- **TEXT UNDER STUDY**
______________________________

Hacker News new | ask | show | jobs
by reorder9695 49 days ago
The whole thing with GPL code seems like a mess and surely couldn't be set as actual precedent, right? It is totally infeasible for me to check every single GPL project on every code hosting platform to see if the code Claude etc produced is too similar. If a set of training data used for the model was released to check against that would be one thing, but you can't honestly expect someone to check every repo available from all time to see if a model (that you are not informed of what it was trained on and therefore could reproduce) might've reproduced code from it.

That's not at all like checking the dependency chain of a dependency or anything as you can just read the licence of anything you're choosing to use. Surely the precedent would have to be that a model trained on GPL code has itself been infected by GPL, and therefore must have all source/weights released too if the assumption here is that it can have embedded the code well enough to be able to reproduce it?

5 comments

> Surely the precedent would have to be that a model trained on GPL code has itself been infected by GPL, and therefore must have all source/weights released

I don't see how this follows, unless we also agree that humans who have ever read any GPL code are themselves permanently tainted and therefore cannot produce anything that isn't influenced even slightly by said code.

Is it just because we think the robot does a better job at learning than we do? It's an impossible line to draw, I agree, but I don't agree that the answer is "well then everything must be considered tainted," I say the answer is "ignore a vestigial concern of a bygone era."

The robot does a better job at reproduction. I don't think there exists a definition of "learning" unambiguous enough to make the claim that it learns better than humans. Specifically, published models don't learn at all -- after the training phase, the model weights are fully static.
Duplicating BSD-licensed code without copyright attribution and mention of the original license is just as much a violation of the original copyright -- that applies regardless of additional copyleft requirements imposed by the GPL. A different but no less serious restriction applies to all the code examples on MSDN: the license disallows using the samples in production code.

LLMs are effectively copyright laundering machines, and barring any indemnification clauses in the ToS (of course there are none), full liability lies with the user.

There's an easy solution... release your code as GPL :)

(but that doesn't protect you against GPL-incompatible copyleft licenses, I guess)

> It is totally infeasible for me to check every single GPL project on every code hosting platform to see if the code Claude etc produced is too similar.

I would say that choosing a tool that makes it infeasible doesn't actually excuse you from doing it.

> but you can't honestly expect someone to check every repo available from all time to see if a model [...] might've reproduced code from it.

Well, if you care about not violating any licenses, you could buy services from an LLM provider that was only trained on code in the Public Domain (or code that the LLM provider licensed for that purpose), and/or buy some kind of legal guarantee from the LLM provider that the code produced is "clean".

Of course, that'd be much more expensive than current offerings, but it would reflect the real cost of software development, not just YOLOing it, from a legal perspective.

When I wrote a book, part of the contract with my publisher was that I had to attest that I actually wrote the book myself, that quotes were properly attributed etc. If you buy code-writing services, why shouldn't it contain similar clauses?

______________________________

- **DATASET EXCERPTS**

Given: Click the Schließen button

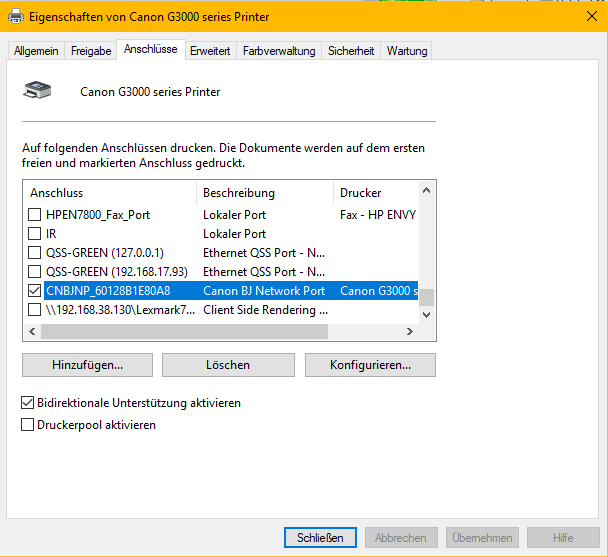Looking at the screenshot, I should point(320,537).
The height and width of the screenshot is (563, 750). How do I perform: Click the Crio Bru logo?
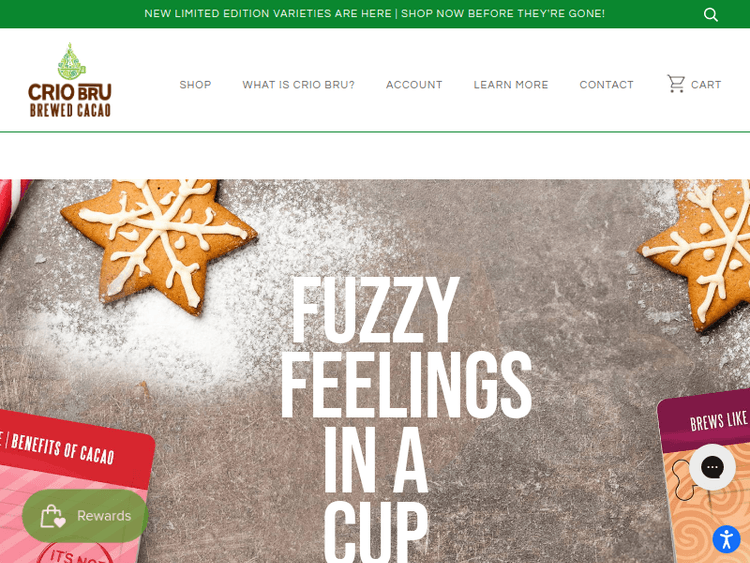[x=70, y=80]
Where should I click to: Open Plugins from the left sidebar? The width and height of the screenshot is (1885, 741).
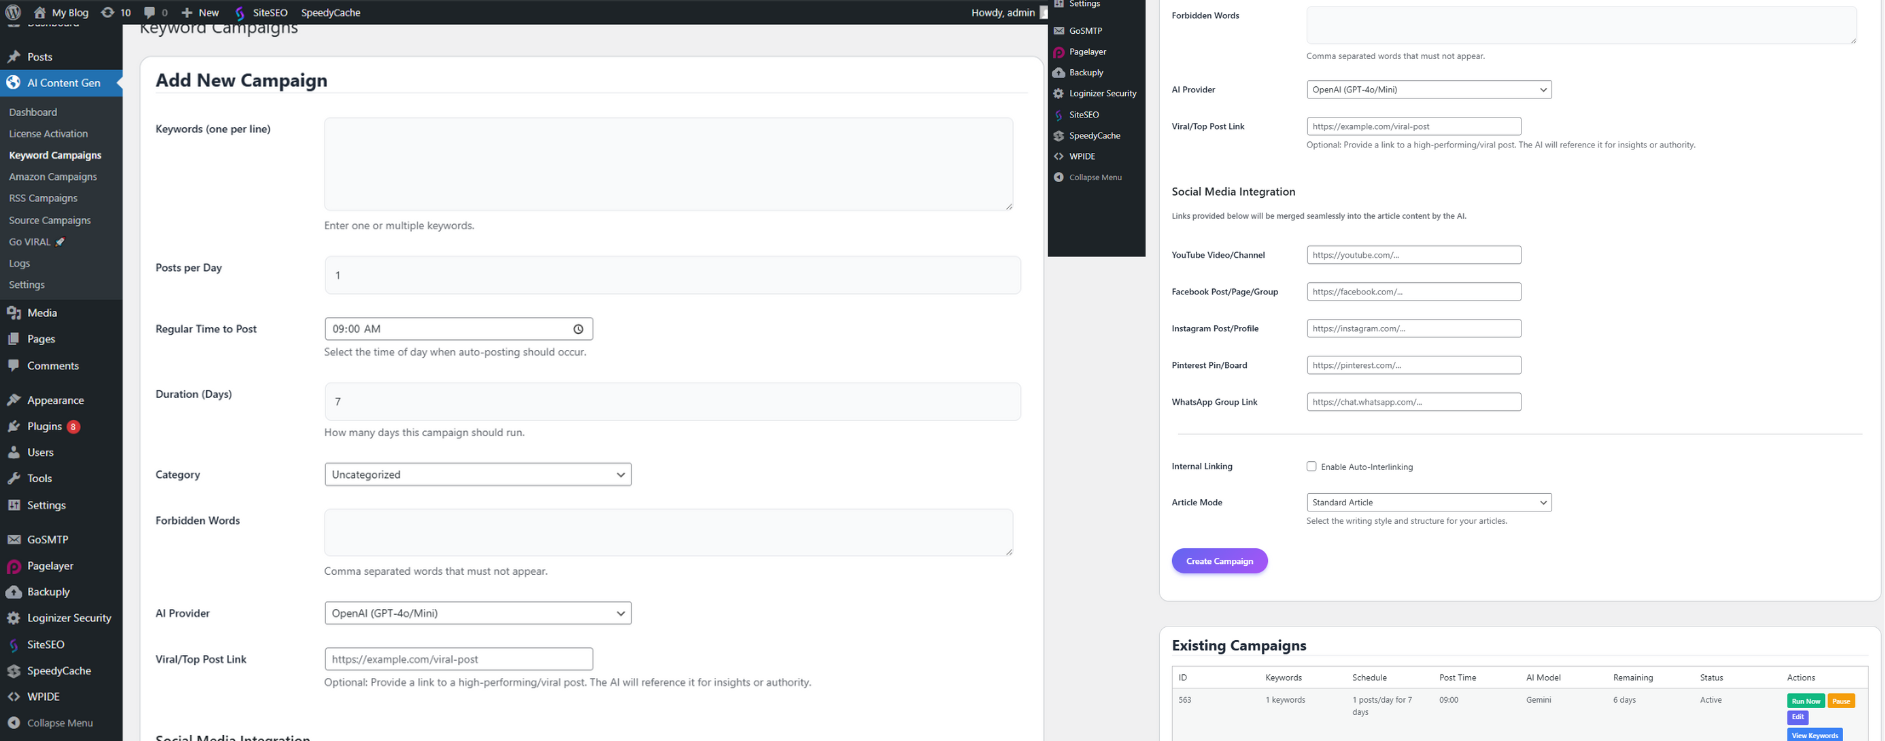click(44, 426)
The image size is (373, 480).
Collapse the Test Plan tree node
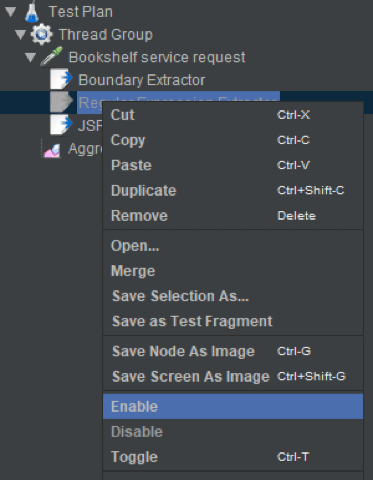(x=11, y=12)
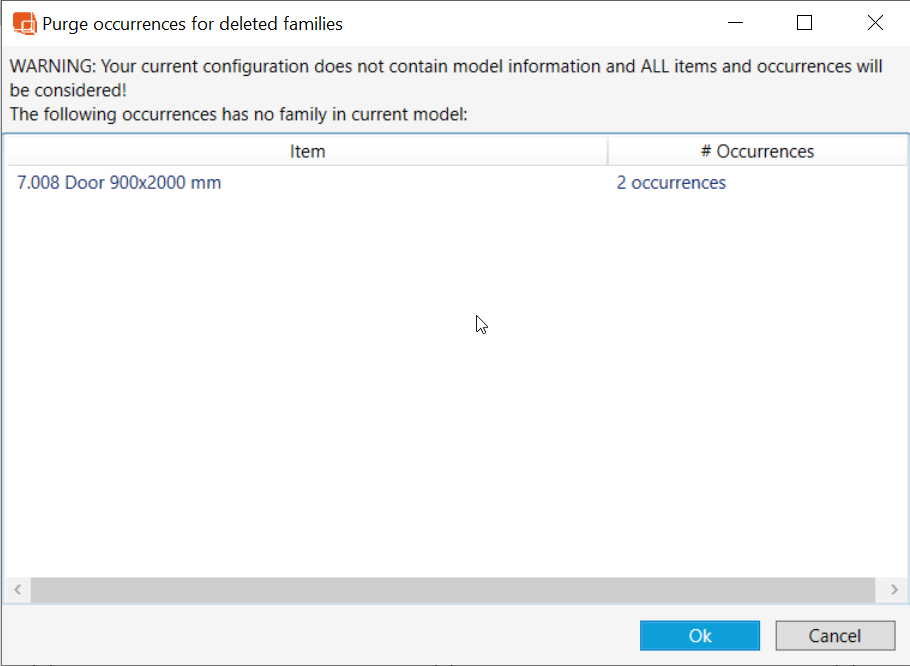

______________________________

- **TASKS TO PERFORM**
• a. In the thread about GPL code, copy out the passage that begins at the words "Well, if you" and stops after "contain similar clauses?", substituting "editor" for "publisher".
• b. Translate this sentence from the thread about GPL code into Spanish: "I would say that choosing a tool that makes it infeasible doesn't actually excuse you from doing it."

- **SOLUTIONS FOR EACH TASK**
• a.
Well, if you care about not violating any licenses, you could buy services from an LLM provider that was only trained on code in the Public Domain (or code that the LLM provider licensed for that purpose), and/or buy some kind of legal guarantee from the LLM provider that the code produced is "clean".

Of course, that'd be much more expensive than current offerings, but it would reflect the real cost of software development, not just YOLOing it, from a legal perspective.

When I wrote a book, part of the contract with my editor was that I had to attest that I actually wrote the book myself, that quotes were properly attributed etc. If you buy code-writing services, why shouldn't it contain similar clauses?

• b. Yo diría que elegir una herramienta que lo hace inviable no te exime realmente de hacerlo.